El exministro de Justicia César Siles fue sometido a una cirugía de emergencia la noche del domingo, tras ser internado en una clínica debido a complicaciones en su estado de salud.
La información fue confirmada este lunes por su abogado, Alberto Morales, quien detalló que el tratamiento postoperatorio será intensivo.
“Hemos conversado con él. Ayer (domingo) ha sido operado de emergencia. Se han tomado muestras para laboratorio externo y su diagnóstico es de un tratamiento delicado”, dijo en entrevista con Unitel.
Agregó que el paciente requiere curaciones continuas: “Deben realizarse cada hora durante siete días a tres semanas, incluso en horas de sueño”.
Antes de ser trasladado a la clínica, Carla Cornejo, esposa de la exautoridad, denunció que Siles se encontraba “delicado de salud” y que la defensa había presentado certificados médicos ante las autoridades. “Él ha recibido una cirugía y ahora por estas complicaciones está peor”, declaró desde dependencias de la Fuerza Especial de Lucha Contra el Crimen (FELCC).
Según Cornejo, se entregaron todos los documentos requeridos para justificar la atención médica que requería el exministro. “Se han presentado antecedentes médicos que él tiene”, indicó.

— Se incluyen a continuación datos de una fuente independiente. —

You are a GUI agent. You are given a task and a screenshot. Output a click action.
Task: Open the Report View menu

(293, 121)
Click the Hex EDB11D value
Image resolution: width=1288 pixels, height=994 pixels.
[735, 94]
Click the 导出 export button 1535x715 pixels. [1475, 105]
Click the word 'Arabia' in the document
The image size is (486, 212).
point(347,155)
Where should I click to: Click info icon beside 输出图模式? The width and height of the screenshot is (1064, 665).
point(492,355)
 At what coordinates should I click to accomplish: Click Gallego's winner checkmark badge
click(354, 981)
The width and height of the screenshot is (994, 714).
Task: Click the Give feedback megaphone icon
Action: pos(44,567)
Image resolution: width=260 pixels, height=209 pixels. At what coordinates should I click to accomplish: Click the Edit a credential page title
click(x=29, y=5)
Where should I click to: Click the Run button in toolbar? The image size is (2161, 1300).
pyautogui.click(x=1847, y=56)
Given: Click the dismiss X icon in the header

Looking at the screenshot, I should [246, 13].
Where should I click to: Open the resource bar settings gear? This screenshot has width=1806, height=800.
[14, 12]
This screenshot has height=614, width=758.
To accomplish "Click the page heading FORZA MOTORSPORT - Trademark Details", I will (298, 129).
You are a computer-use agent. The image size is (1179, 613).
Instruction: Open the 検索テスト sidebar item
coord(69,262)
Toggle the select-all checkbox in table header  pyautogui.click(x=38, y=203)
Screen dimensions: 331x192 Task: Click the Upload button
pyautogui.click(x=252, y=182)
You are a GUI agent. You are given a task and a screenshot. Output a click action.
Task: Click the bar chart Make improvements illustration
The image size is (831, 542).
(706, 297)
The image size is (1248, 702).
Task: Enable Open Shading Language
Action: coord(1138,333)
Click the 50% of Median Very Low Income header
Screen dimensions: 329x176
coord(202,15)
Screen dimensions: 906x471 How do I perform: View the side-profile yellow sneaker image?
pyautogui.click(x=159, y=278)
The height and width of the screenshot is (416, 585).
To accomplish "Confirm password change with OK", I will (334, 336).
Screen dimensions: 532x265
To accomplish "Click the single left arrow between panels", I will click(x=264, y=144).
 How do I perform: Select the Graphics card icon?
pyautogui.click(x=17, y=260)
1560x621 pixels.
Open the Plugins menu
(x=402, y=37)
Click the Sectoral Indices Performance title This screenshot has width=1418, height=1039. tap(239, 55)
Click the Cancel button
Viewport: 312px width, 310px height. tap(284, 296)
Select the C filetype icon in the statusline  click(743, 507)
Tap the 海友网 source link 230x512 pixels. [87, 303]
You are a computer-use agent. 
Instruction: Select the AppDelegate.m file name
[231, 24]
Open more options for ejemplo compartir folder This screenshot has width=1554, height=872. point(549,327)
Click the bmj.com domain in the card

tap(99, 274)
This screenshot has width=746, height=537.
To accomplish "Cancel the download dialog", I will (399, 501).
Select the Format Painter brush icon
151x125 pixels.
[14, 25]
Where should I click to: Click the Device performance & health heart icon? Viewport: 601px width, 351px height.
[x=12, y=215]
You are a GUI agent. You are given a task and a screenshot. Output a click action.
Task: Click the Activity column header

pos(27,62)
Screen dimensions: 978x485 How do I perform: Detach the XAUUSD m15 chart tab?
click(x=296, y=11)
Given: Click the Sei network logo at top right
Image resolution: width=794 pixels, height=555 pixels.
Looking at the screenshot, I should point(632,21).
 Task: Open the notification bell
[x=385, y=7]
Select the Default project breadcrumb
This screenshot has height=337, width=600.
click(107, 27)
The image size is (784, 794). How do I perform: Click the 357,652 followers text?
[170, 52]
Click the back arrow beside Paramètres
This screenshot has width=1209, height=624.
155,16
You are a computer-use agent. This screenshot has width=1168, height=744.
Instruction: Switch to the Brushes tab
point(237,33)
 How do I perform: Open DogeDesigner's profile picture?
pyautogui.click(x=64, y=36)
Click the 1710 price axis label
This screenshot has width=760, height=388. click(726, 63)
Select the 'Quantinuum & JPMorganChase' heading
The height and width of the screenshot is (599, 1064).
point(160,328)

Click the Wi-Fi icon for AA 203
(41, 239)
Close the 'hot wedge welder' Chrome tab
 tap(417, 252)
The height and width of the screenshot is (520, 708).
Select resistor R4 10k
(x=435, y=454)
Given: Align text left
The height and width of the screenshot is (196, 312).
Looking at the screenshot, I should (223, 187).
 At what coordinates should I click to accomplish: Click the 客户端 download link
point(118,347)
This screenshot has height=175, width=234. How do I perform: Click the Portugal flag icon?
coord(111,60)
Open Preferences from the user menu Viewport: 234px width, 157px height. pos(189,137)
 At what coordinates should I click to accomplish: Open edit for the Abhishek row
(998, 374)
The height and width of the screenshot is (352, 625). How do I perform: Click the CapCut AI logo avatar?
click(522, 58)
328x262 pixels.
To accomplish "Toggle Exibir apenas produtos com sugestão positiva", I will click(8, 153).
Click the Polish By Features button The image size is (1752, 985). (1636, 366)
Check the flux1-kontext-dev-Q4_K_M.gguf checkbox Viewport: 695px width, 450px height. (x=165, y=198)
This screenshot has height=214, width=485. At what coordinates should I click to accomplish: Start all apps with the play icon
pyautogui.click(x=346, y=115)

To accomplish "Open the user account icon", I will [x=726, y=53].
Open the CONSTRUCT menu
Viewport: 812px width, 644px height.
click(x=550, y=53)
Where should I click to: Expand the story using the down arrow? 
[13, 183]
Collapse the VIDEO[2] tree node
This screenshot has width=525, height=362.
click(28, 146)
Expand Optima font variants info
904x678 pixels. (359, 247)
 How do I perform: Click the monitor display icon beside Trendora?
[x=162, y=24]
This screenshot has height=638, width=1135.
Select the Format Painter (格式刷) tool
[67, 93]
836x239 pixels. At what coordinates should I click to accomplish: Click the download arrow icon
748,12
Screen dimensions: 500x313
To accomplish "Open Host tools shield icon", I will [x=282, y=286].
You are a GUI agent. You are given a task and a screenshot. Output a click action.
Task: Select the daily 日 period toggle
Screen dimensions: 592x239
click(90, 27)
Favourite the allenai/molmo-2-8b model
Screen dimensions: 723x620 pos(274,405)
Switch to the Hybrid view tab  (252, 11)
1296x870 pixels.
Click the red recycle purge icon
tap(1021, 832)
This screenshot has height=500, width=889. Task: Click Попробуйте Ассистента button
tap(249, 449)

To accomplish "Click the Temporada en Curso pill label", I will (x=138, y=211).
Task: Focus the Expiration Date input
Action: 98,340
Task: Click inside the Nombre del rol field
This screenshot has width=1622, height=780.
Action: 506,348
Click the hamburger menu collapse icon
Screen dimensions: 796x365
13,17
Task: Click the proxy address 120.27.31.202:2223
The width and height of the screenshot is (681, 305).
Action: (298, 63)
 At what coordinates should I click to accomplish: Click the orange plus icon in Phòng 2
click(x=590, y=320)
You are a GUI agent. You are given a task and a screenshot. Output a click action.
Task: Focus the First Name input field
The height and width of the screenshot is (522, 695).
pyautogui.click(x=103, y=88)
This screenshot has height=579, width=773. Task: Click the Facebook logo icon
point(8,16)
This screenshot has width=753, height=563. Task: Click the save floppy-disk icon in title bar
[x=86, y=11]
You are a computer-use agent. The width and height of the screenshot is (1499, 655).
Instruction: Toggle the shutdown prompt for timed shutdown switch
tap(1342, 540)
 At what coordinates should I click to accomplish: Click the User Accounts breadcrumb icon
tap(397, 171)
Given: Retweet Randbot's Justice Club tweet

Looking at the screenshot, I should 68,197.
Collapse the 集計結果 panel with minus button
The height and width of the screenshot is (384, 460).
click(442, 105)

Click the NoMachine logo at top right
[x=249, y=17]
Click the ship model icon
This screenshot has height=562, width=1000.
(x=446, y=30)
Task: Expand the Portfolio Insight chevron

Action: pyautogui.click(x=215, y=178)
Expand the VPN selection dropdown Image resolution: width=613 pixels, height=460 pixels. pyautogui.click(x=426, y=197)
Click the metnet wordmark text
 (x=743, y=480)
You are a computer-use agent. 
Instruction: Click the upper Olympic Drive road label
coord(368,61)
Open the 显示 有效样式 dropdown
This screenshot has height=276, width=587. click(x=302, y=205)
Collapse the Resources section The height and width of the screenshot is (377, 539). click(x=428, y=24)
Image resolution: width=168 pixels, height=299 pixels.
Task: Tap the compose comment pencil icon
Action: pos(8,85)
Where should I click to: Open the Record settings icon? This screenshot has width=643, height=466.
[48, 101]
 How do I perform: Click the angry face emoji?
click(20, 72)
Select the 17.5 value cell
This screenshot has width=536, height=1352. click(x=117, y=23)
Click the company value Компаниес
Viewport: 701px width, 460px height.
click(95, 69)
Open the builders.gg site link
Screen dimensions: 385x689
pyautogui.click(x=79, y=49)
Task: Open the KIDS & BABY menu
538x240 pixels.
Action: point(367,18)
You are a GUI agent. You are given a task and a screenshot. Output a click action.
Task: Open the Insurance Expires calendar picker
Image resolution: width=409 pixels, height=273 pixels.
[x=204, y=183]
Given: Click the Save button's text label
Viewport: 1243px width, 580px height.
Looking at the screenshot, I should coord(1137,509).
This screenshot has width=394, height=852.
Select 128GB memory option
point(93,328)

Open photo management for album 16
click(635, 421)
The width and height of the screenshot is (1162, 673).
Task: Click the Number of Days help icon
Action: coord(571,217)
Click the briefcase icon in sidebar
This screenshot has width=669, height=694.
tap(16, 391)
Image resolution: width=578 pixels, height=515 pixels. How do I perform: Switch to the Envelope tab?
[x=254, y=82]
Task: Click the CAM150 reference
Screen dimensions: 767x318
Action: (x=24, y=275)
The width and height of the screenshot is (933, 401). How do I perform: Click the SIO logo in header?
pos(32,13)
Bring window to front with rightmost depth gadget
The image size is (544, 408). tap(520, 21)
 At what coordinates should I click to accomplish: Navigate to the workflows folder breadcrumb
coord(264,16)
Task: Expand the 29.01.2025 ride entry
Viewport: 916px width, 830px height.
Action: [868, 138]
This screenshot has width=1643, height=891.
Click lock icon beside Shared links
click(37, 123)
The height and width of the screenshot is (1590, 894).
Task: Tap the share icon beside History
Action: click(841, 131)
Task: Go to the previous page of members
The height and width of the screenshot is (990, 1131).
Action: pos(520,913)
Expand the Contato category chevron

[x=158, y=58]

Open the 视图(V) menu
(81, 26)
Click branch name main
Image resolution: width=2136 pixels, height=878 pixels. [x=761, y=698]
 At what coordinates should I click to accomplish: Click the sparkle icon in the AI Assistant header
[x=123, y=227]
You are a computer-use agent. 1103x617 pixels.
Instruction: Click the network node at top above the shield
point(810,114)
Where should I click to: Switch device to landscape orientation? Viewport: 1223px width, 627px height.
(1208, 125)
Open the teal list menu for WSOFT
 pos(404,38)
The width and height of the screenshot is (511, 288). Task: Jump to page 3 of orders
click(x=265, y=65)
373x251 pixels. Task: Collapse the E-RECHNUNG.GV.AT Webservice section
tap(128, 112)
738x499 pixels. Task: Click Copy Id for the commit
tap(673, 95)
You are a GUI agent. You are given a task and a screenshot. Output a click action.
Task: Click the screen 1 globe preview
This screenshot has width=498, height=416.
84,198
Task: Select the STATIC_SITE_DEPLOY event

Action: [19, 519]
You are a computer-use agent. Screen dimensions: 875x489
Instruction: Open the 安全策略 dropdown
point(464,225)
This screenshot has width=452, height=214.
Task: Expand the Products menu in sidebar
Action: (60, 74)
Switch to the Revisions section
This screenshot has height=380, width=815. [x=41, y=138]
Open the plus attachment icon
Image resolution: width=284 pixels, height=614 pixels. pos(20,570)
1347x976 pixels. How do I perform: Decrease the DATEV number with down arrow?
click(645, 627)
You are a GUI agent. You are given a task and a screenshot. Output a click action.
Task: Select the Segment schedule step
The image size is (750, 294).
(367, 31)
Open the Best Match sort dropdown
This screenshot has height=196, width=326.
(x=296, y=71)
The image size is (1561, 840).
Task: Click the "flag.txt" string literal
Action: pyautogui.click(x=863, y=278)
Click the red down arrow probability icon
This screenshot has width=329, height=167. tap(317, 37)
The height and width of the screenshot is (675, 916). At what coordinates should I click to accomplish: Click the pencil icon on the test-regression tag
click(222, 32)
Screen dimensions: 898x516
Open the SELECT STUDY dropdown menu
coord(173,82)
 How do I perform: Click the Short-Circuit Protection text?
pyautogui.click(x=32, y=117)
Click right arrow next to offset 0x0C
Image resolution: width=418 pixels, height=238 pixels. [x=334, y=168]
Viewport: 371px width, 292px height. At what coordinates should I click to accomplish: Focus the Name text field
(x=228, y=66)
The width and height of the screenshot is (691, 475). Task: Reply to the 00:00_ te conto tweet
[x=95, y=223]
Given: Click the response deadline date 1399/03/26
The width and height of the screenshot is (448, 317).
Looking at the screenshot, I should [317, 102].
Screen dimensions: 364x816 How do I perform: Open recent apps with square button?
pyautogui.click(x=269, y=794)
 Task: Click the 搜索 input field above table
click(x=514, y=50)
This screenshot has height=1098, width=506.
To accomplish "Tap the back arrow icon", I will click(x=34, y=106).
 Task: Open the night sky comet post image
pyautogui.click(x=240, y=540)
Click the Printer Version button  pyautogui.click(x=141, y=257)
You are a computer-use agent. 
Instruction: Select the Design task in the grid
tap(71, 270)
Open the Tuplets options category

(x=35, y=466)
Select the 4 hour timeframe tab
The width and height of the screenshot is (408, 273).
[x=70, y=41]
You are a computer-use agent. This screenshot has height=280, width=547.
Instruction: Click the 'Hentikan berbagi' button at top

Pese a ello, Siles permaneció tres noches en celdas policiales, hasta su audiencia cautelar por el caso Consorcio.
El Juzgado de Instrucción Anticorrupción dictó el sábado detención preventiva por cinco meses en la cárcel de Patacamaya, mientras avanza la investigación por los presuntos delitos de tráfico de influencias y consorcio de operadores de justicia.
Siles fue vinculado al caso a raíz de un audio en el que presuntamente coordina con el juez de Coroico Fernando Lea Plaza la destitución de la magistrada titular del Tribunal Supremo de Justicia (TSJ) Fanny Coaquira con el fin de habilitar a su suplente. Lea Plaza implicó directamente a Siles en su declaración ante la Fiscalía.
El estado de salud del exministro ahora podría abrir un nuevo escenario judicial, en función del informe médico forense y las condiciones de su tratamiento. La defensa insiste en que debe garantizarse la integridad y los derechos fundamentales de su cliente.